[Stored records]

※

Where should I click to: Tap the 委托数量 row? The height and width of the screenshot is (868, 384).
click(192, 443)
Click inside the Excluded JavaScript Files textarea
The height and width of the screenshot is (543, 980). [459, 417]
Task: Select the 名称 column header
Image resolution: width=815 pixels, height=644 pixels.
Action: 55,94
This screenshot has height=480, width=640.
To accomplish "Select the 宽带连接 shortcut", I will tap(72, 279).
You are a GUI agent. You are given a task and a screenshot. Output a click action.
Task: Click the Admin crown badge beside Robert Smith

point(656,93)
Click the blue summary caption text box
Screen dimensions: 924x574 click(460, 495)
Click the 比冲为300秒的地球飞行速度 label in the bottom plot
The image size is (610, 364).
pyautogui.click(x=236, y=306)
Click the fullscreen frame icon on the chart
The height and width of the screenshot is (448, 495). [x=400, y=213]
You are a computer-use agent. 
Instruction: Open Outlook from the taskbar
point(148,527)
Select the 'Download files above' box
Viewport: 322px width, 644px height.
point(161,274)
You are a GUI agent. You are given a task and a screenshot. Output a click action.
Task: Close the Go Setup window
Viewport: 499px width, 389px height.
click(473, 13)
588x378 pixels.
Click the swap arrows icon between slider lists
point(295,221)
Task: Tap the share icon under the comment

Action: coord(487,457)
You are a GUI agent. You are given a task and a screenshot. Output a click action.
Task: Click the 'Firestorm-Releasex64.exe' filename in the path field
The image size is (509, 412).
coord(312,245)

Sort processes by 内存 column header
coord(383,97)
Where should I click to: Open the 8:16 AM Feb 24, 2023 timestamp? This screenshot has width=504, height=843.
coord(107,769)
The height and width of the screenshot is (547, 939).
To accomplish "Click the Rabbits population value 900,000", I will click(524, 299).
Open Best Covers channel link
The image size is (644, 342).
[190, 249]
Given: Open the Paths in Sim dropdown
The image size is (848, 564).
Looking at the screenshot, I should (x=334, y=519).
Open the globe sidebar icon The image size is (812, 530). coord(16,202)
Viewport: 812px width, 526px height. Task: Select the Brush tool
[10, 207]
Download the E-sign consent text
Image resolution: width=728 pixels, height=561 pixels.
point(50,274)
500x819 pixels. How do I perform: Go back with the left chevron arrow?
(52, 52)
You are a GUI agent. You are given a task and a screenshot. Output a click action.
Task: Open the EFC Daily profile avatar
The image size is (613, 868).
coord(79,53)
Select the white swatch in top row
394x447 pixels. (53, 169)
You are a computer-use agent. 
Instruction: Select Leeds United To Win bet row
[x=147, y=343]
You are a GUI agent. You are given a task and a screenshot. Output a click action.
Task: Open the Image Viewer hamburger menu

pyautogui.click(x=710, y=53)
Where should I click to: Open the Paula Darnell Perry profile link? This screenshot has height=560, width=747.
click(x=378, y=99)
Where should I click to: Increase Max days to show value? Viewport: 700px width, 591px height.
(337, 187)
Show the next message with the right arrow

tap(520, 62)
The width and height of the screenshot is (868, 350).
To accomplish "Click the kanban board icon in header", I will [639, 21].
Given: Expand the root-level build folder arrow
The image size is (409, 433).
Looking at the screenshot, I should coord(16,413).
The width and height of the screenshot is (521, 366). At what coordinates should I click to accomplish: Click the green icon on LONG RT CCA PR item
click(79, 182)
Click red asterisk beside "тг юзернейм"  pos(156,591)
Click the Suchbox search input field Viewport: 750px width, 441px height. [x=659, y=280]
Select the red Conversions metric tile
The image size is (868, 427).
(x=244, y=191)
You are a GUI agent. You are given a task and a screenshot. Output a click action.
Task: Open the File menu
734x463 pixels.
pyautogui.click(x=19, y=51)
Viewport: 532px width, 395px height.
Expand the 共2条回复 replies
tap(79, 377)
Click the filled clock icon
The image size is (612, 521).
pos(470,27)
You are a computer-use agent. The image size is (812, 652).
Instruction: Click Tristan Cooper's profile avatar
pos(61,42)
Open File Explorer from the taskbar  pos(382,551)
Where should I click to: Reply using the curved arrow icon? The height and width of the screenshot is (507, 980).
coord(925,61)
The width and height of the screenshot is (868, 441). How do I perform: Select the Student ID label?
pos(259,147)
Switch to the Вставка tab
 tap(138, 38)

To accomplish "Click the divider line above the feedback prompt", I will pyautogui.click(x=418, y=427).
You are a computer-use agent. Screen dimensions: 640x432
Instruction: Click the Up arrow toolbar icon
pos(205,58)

※

[What is being asked]
Pull out all lines from the entries above that include the word "computer".

[Answer to this problem]
You are a computer-use agent. 
You are a computer-use agent. 
You are a computer-use agent. The image size is (812, 652).
You are a computer-use agent. Screen dimensions: 640x432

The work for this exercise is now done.